**About this exercise:** In the records that follow, find each line with "Activate" and pull it out.

Data extracted from a collection:
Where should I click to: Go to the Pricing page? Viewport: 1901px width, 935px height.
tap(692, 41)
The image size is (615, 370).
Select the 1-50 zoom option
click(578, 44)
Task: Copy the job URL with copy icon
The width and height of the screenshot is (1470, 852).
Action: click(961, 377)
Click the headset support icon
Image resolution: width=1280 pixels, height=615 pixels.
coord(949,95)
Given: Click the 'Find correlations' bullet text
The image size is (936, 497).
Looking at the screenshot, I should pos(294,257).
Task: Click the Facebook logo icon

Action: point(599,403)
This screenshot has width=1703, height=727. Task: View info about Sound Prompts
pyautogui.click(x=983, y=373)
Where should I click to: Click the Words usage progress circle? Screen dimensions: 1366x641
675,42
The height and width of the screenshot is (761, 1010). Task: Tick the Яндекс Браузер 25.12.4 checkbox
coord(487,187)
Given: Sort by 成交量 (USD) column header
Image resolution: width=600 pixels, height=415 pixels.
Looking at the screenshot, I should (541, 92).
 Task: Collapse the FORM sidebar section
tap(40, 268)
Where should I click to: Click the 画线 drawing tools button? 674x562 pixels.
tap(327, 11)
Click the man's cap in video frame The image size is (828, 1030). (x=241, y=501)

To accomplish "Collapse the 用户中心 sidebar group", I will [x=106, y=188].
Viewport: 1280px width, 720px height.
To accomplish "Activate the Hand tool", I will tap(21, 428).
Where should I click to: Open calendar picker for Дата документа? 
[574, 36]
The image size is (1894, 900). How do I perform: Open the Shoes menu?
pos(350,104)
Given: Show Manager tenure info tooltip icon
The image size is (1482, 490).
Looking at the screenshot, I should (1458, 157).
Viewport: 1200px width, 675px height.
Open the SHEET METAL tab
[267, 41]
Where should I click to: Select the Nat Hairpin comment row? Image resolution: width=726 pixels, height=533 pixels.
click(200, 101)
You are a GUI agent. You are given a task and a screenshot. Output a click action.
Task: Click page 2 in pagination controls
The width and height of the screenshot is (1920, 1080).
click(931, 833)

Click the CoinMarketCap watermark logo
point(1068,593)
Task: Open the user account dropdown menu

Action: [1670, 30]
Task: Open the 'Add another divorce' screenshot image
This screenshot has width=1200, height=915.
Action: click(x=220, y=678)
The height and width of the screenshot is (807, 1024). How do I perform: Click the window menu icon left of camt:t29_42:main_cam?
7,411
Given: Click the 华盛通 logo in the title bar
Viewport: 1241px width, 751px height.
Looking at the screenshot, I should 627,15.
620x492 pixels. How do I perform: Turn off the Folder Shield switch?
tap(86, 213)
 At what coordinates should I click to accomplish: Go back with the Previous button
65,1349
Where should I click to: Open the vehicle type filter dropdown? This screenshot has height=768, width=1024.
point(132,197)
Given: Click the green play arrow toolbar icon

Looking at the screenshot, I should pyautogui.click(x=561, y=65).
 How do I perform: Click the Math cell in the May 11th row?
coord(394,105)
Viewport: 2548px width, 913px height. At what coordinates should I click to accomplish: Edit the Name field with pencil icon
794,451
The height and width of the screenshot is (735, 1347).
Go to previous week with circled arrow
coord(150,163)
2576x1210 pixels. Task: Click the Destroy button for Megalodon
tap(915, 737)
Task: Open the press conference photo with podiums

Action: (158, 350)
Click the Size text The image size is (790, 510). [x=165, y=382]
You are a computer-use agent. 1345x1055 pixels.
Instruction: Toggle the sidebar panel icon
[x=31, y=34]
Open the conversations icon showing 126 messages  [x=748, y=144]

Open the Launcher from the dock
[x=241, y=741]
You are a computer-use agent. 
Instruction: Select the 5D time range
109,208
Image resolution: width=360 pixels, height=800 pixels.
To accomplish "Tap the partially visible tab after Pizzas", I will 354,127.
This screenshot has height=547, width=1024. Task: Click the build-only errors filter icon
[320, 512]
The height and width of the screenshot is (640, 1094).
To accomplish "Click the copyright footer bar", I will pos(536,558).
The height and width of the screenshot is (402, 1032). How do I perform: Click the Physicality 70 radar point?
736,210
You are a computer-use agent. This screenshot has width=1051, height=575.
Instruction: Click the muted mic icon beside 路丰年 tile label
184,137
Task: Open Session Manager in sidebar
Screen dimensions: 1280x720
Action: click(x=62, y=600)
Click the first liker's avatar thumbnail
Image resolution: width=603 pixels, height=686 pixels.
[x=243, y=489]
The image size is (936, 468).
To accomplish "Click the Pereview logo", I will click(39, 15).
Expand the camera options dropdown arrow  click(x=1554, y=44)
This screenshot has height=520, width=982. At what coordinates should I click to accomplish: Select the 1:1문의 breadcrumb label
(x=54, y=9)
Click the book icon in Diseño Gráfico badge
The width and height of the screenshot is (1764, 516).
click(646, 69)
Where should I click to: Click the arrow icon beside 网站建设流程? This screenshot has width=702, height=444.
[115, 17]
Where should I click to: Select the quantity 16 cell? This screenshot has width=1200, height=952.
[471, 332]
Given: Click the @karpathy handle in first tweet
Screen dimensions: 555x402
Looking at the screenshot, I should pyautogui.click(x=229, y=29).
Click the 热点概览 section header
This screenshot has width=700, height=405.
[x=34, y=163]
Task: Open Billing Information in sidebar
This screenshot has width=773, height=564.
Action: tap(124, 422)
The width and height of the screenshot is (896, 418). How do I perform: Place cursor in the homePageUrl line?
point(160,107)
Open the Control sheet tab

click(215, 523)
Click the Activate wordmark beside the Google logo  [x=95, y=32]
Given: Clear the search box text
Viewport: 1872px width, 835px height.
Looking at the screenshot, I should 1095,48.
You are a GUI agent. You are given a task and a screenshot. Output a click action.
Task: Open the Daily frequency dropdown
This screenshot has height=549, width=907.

**Written answer:**
To accomplish "Activate the Hand tool", I will tap(21, 428).
Click the Activate wordmark beside the Google logo  [x=95, y=32]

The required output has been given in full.